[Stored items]

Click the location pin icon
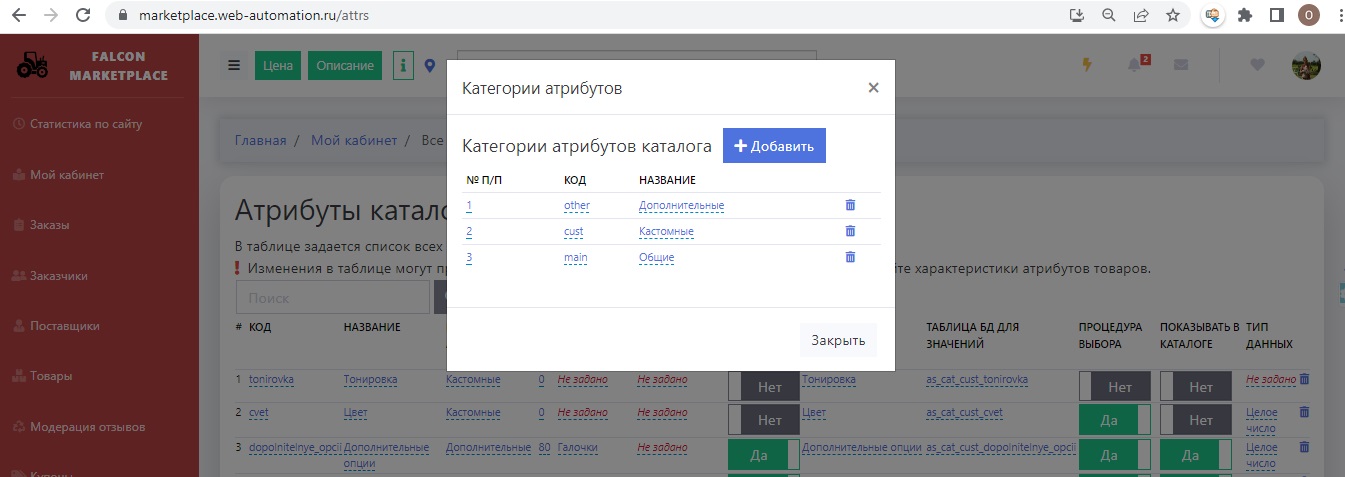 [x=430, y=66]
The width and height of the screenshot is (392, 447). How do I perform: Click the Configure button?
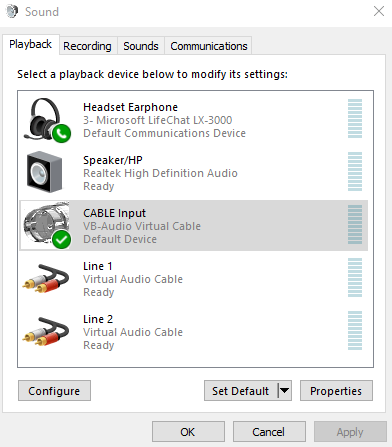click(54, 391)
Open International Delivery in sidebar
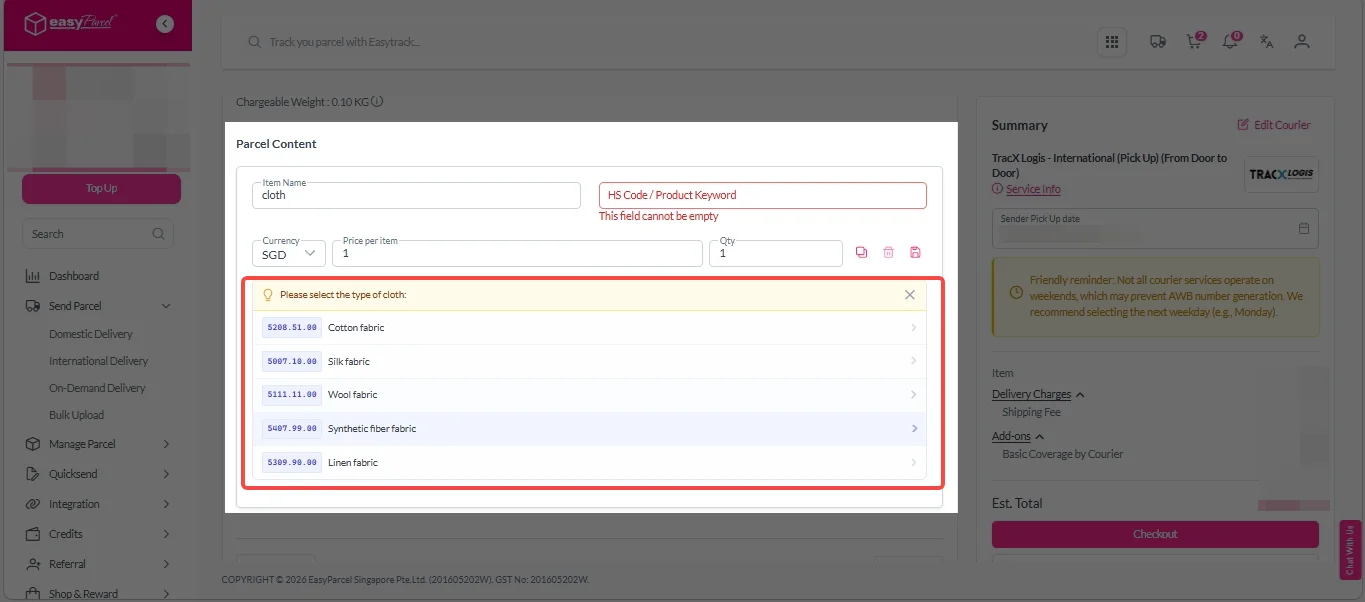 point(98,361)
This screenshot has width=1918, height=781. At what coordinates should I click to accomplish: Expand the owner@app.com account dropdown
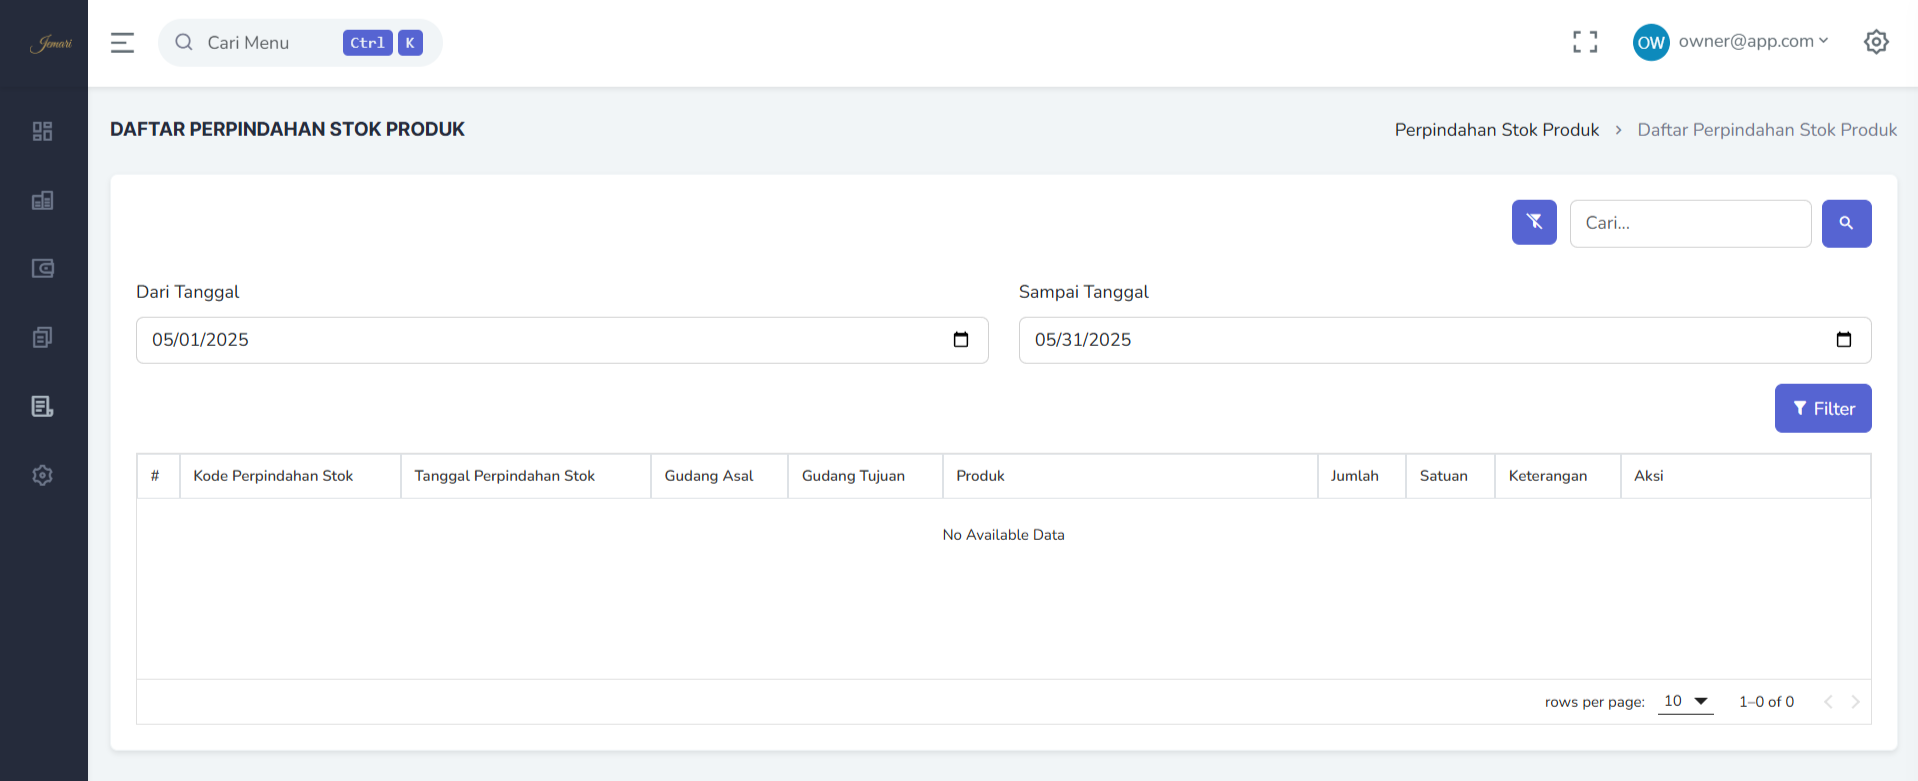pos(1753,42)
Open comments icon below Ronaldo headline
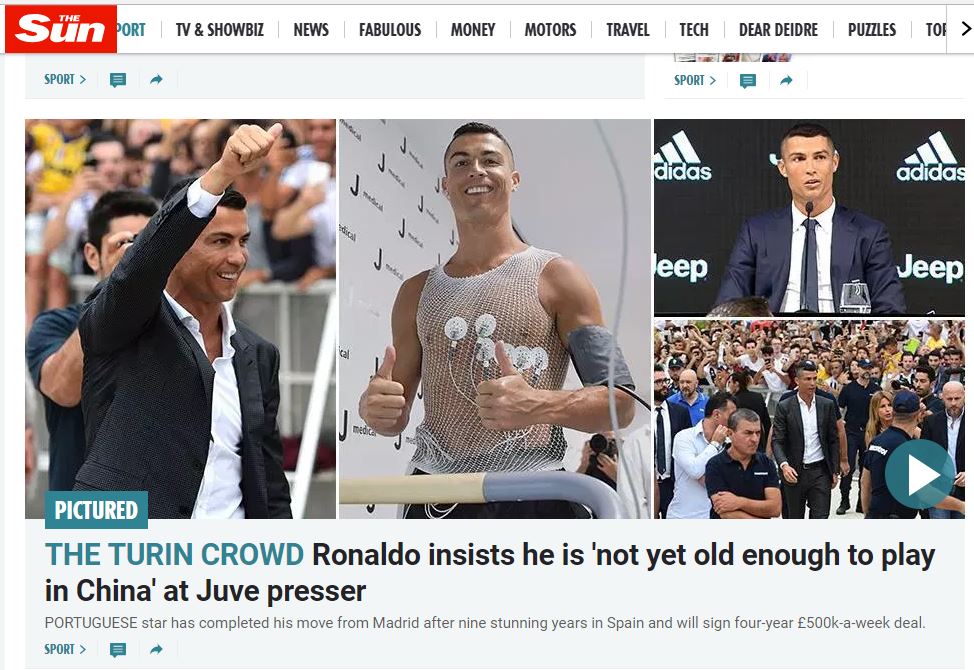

Exercise brief> Leave the pictures out and print the records above exactly as they stand.

Result of the exercise>
Click the location pin icon
 [x=430, y=66]
The width and height of the screenshot is (392, 447). How do I perform: Click the Configure button?
click(54, 391)
Open International Delivery in sidebar
 point(98,361)
This screenshot has width=1918, height=781. At what coordinates should I click to accomplish: Expand the owner@app.com account dropdown
pos(1753,42)
Open comments icon below Ronaldo headline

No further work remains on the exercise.